What is being asked
Rewrite the items starting at the line that contains "This screenshot has" and ending at the end of the items, replacing "footer link" with "page footer link" and changing nothing else. Leave the pictures out of your answer.

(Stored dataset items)

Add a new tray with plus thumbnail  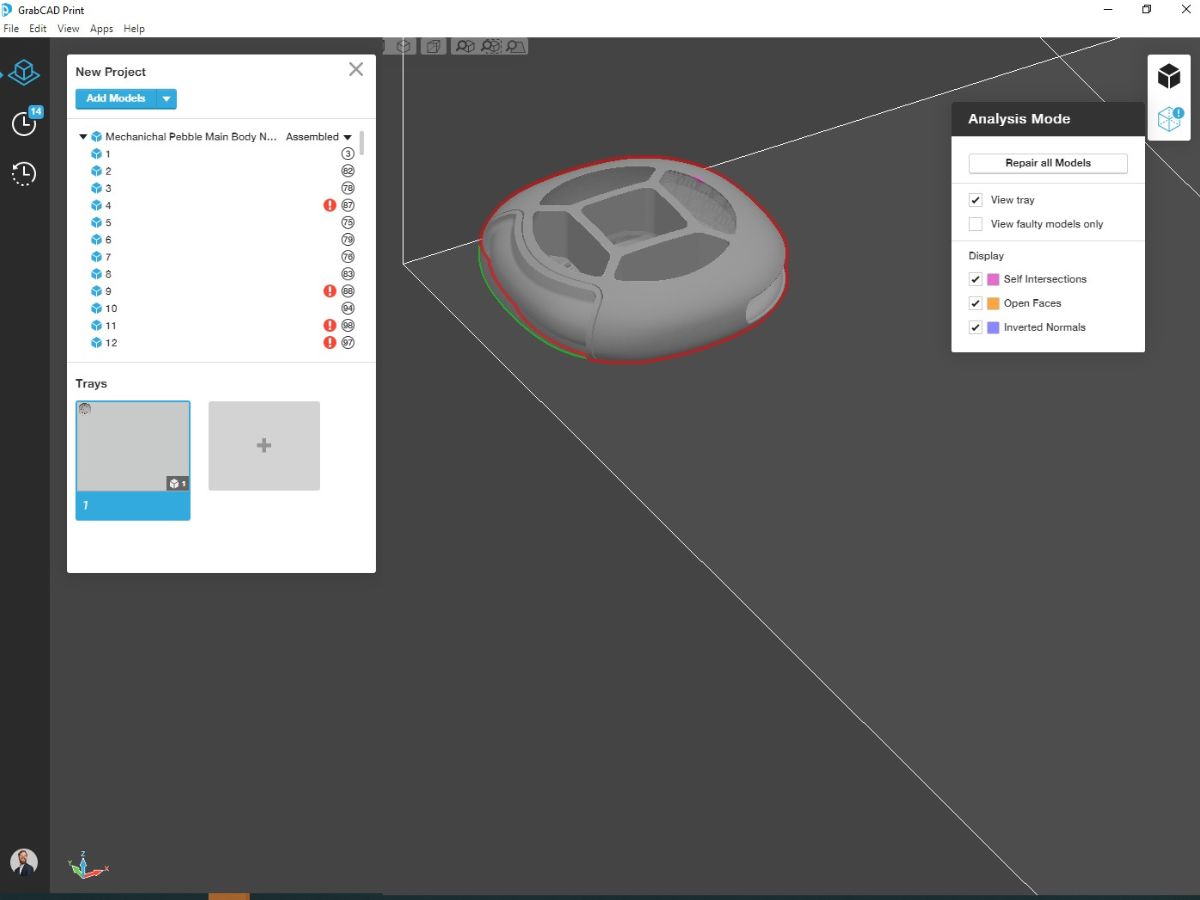[x=264, y=446]
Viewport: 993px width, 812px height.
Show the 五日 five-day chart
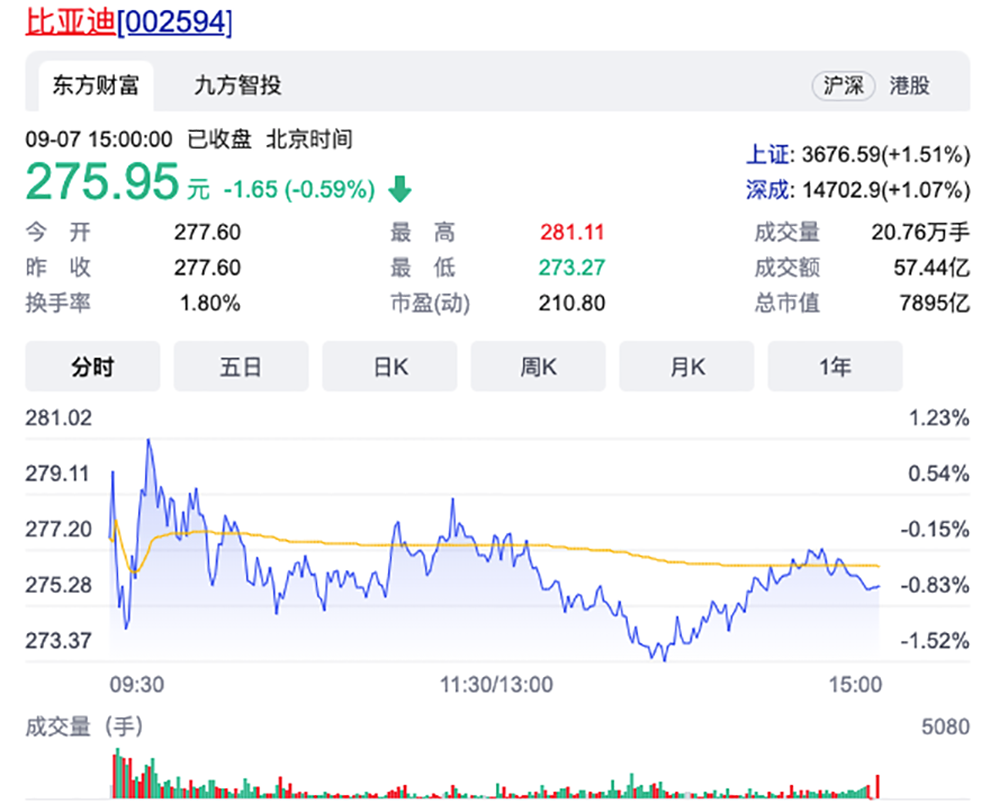click(x=241, y=367)
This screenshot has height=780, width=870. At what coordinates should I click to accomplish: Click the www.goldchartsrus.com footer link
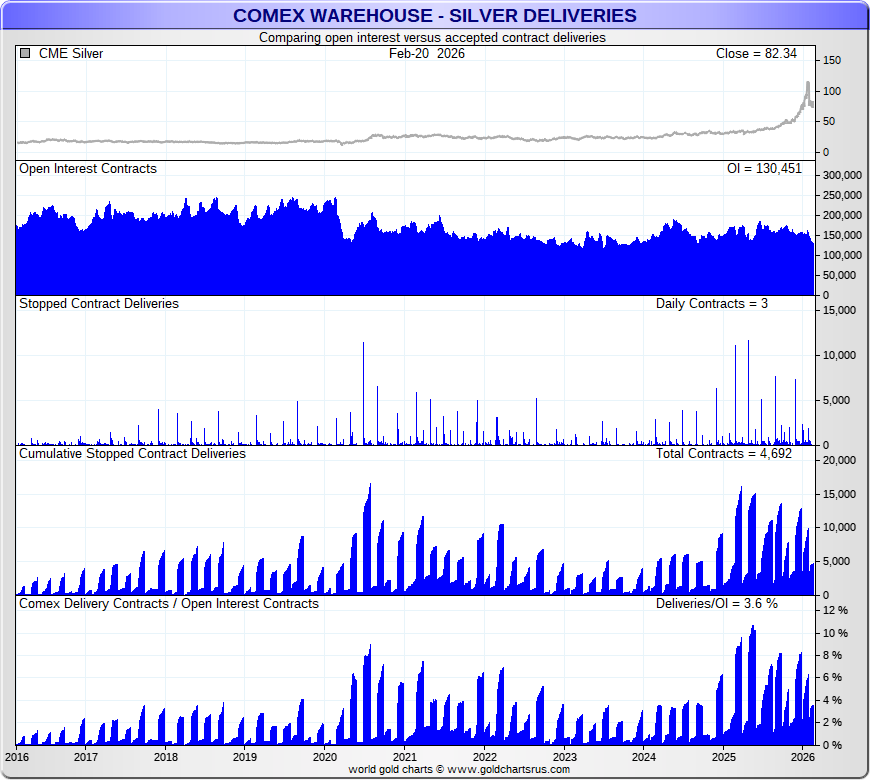point(507,770)
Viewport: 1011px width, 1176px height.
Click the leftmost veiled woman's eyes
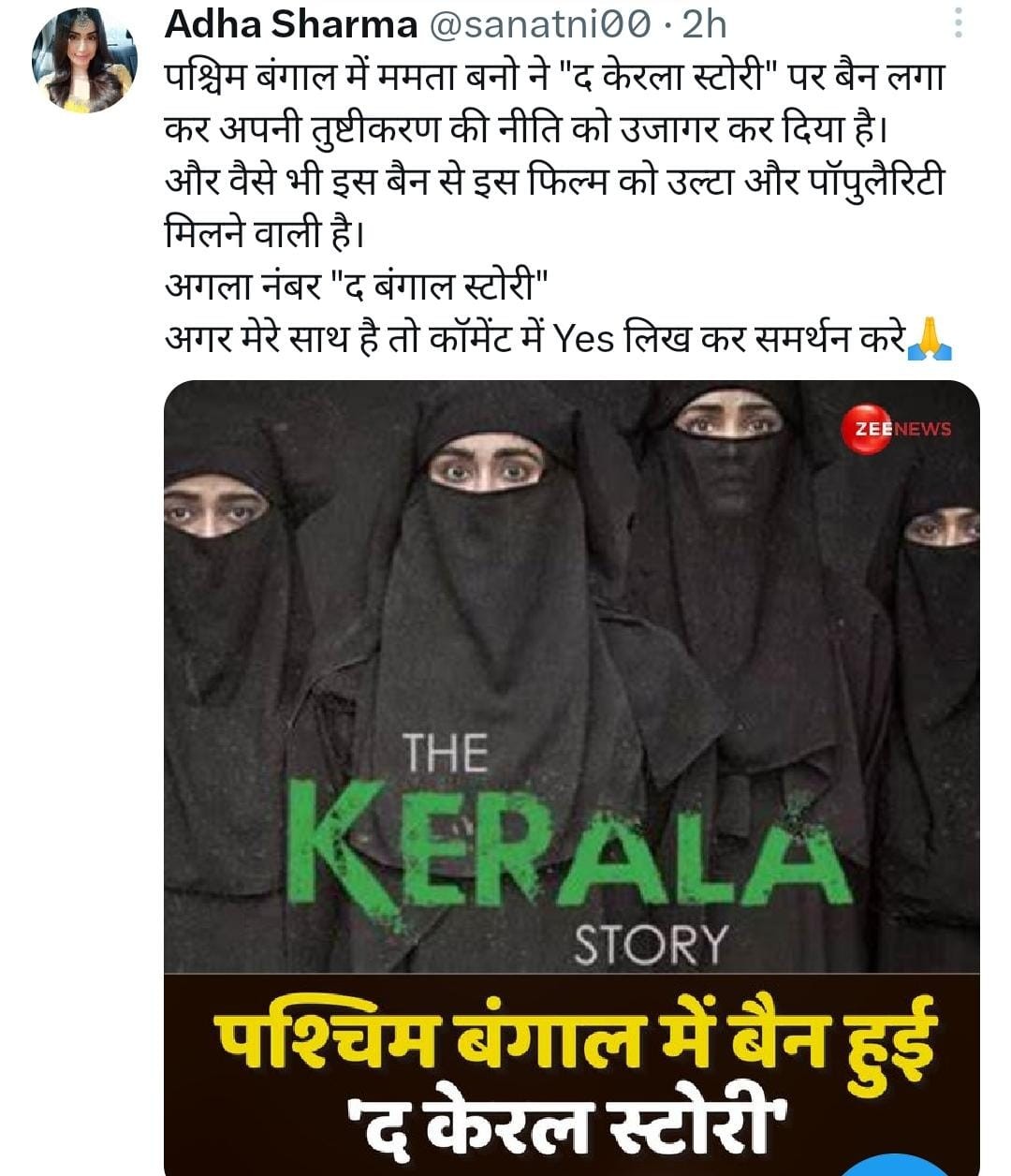coord(213,513)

Written answer
This screenshot has height=780, width=870. At what coordinates should I click to accomplish: Click the www.goldchartsrus.com page footer link
point(507,770)
Viewport: 1011px width, 1176px height.
Click the leftmost veiled woman's eyes
coord(213,513)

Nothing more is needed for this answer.